Fu tra il 1892 e il 1894 che Monet dipinse le molte riproduzioni della Cattedrale di Rouen, un’imponente costruzione gotica
iniziata intorno al 1145 e terminata nel 1250. Studiò questo grandioso monumento in una cinquantina di tele (48 in tutto), al
variare delle condizioni atmosferiche, osservandolo in più fasi da punti di vista differenti. Questa ossessiva ripetizione di un
medesimo soggetto consentiva all’artista, restio a considerare conclusa un’opera, una continua rielaborazione del tema.
L’effetto di “istantaneità”
Egli stesso spiegò le ragioni di questa sua pittura in serie. Raccontò che all’inizio aveva programmato di dipingere solo due
tele, una sotto il cielo grigio e l’altra durante una giornata di sole. Poi scoprì che gli effetti della luce cambiavano
continuamente, con il trascorrere delle ore e anche dei minuti; così, decise di registrare la successione di questi mutamenti in
una serie di quadri, destinandone uno ad ogni specifico effetto. Ogni volta che l’effetto della luce cambiava, Monet smetteva
di lavorare ad una tela e continuava su un’altra, «in modo da ottenere l’impressione vera di un aspetto della natura e non un
dipinto composito». In questo modo poteva raggiungere un effetto di “istantaneità”.
È chiaro che, per quanto ammirasse la magnifica costruzione gotica, Monet non era interessato alla chiesa in sé, né ai suoi
specifici caratteri architettonici, anche se si tratta di uno dei più importanti monumenti gotici di Francia, una vera e propria
icona nazionale; egli scelse questo soggetto unicamente come un pretesto per indagare le problematiche relative alla luce ed
al colore, in quanto colpito dal come i chiaroscuri e gli effetti cromatici della facciata, così plastica e articolata, mutassero al
variare delle stagioni, delle condizioni atmosferiche e delle ore del giorno. «Ogni giorno», osservò Monet, «aggiungo e scopro
qualcosa che non avevo ancora visto». «Le tele avrebbero potuto essere cinquanta, cento, mille, tante quante i minuti della
vita», chiosò, a lavoro concluso, Georges Clemenceau.
Qualche settimana dopo, tornò a Rouen per riprendere la sua serie e questa volta scelse come punto di vista il camerino di un
ex negozio di lingerie, molto vicino alla sua precedente abitazione. Nel 1893, si trasferì al numero 81 di rue du Grand-Pont,
dove realizzò le ultime tele della Cattedrale. Le diverse inquadrature della chiesa, nelle varie tele della serie, dipendono
proprio da queste differenti fasi esecutive.

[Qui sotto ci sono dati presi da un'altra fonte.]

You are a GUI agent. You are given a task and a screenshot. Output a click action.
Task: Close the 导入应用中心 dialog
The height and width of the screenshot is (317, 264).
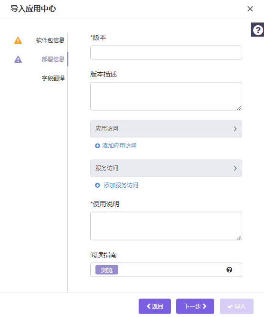tap(250, 9)
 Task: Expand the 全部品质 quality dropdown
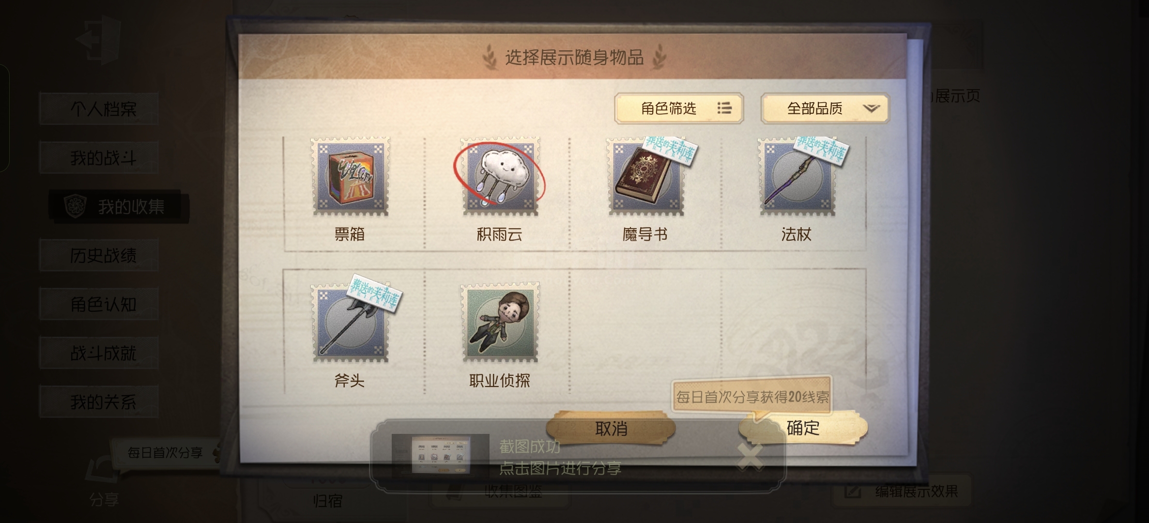pos(825,108)
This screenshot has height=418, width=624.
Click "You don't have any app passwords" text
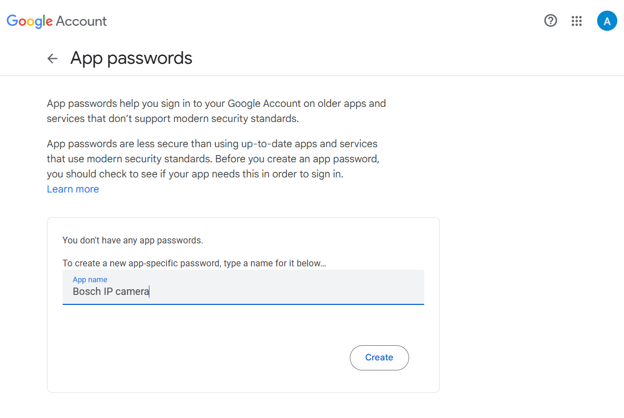click(133, 241)
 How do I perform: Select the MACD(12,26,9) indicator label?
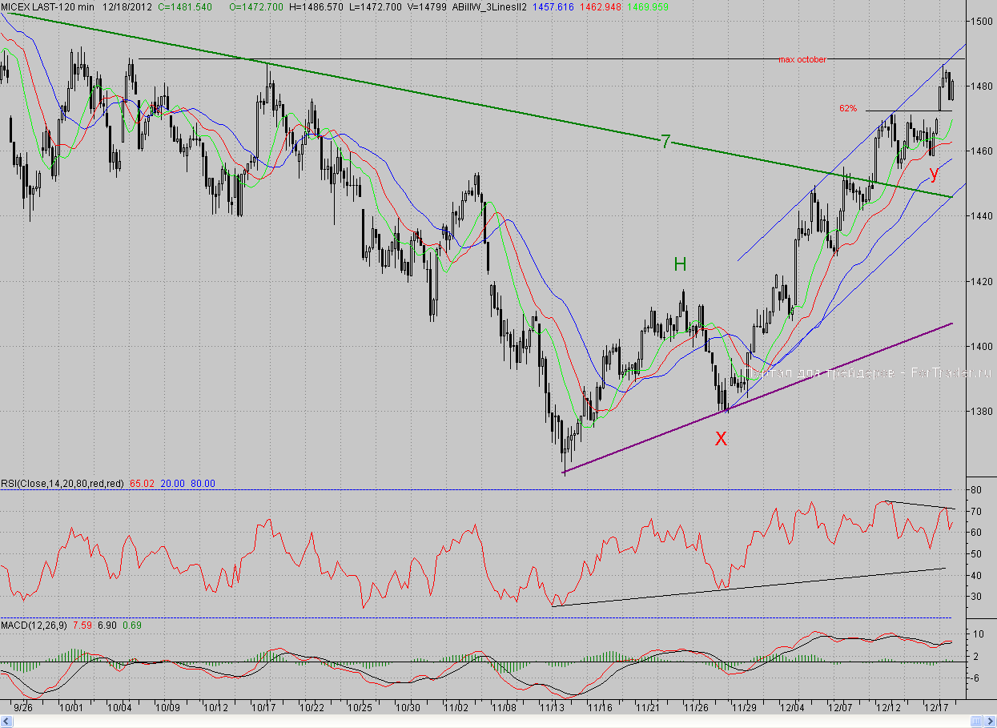click(34, 625)
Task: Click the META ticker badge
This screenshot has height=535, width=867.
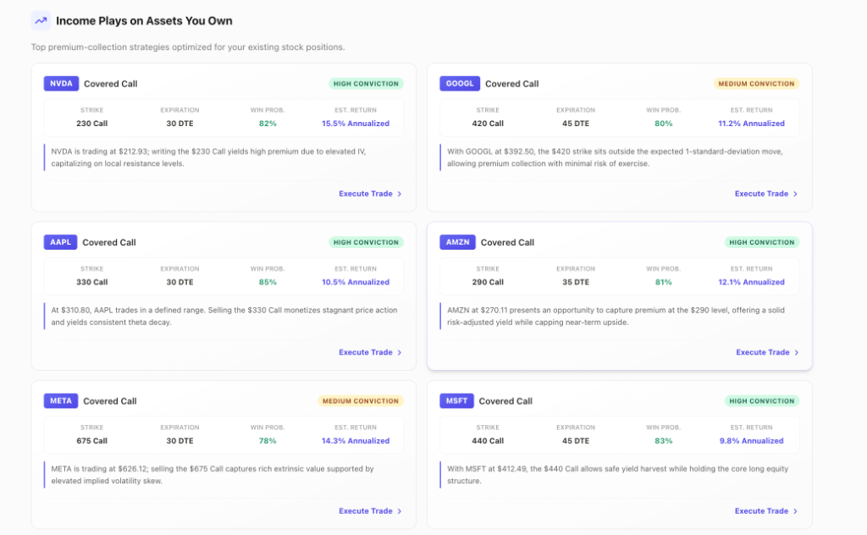Action: pos(61,400)
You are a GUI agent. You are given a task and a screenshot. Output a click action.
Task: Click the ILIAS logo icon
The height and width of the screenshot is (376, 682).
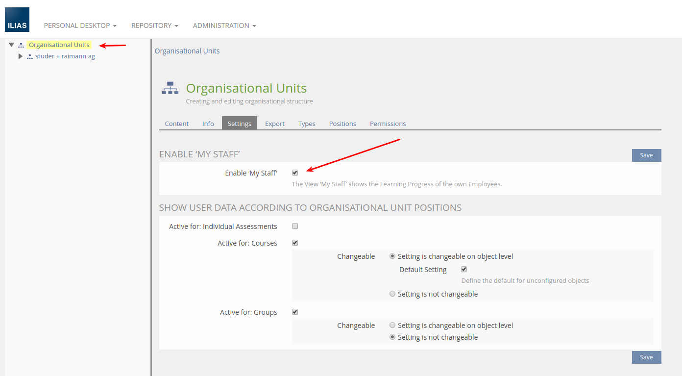click(x=17, y=20)
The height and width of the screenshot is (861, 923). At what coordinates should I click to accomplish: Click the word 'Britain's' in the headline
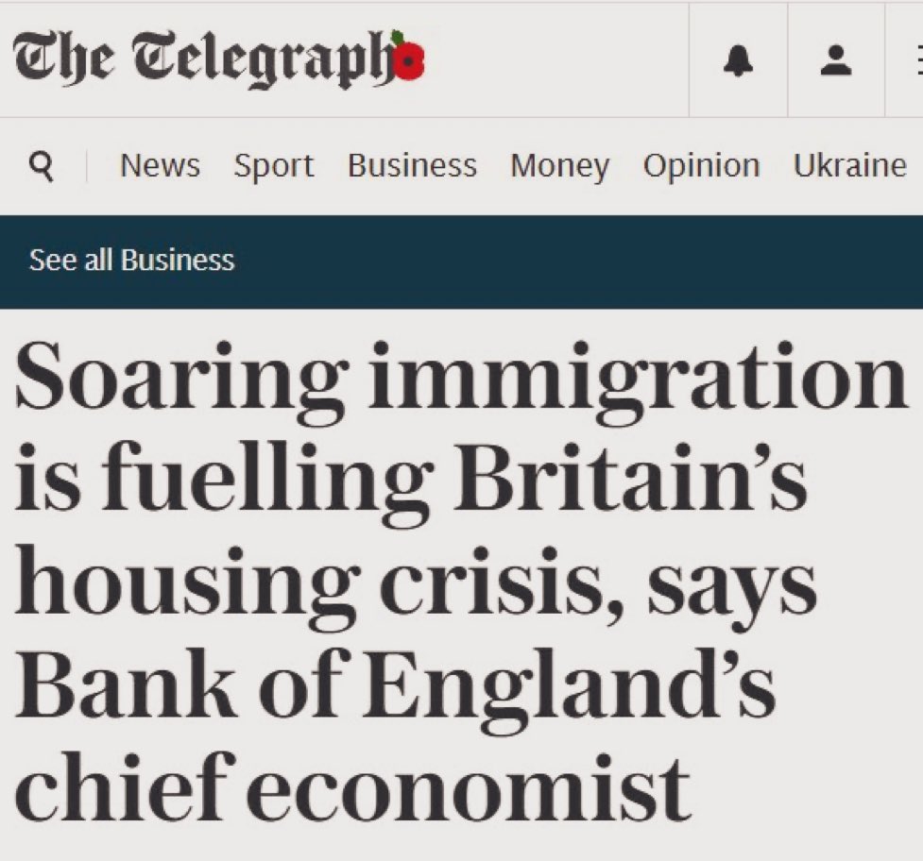pyautogui.click(x=637, y=481)
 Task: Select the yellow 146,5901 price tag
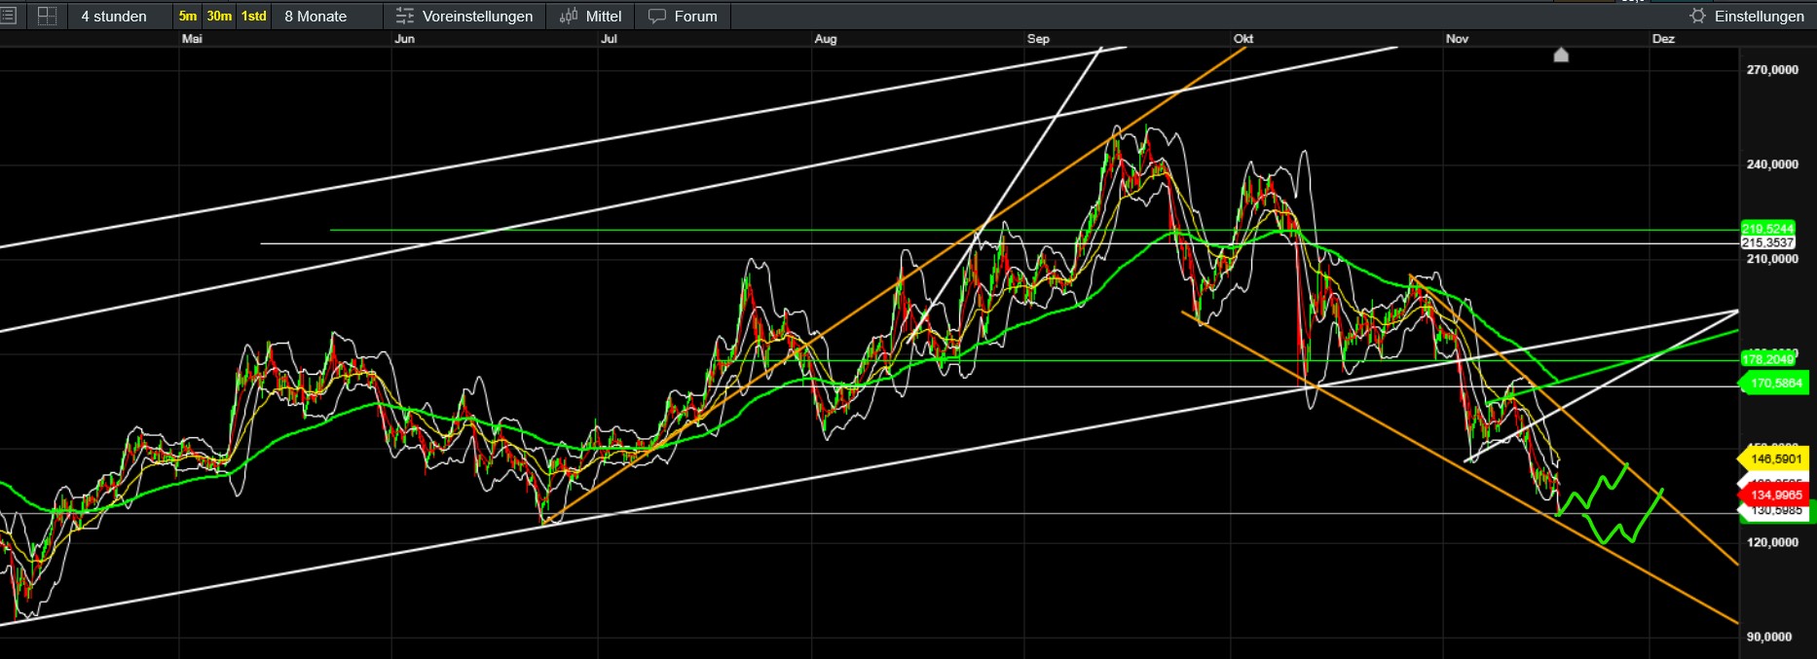coord(1775,458)
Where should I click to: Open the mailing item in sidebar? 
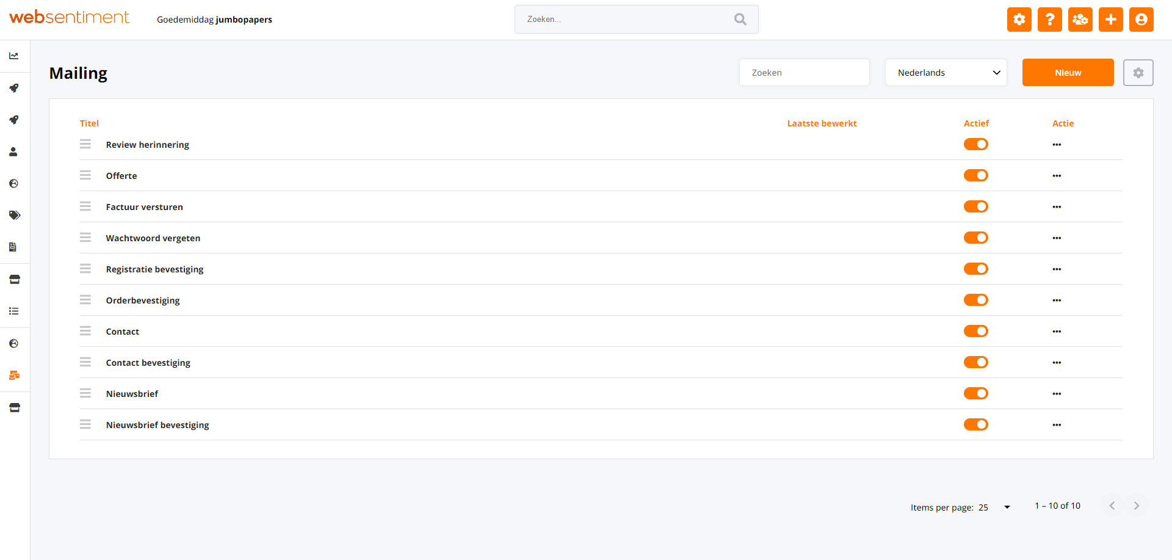pos(14,376)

Le tele più famose vedono la facciata dell’edificio parzialmente inquadrata, leggermente di scorcio, con l’ampio portale
centrale in basso affiancato dai due ingressi minori, il grande rosone visibile in alto, i pilastri e le guglie sovrastanti. Le due
grandi torri laterali, tagliate superiormente e lateralmente, si intravedono appena.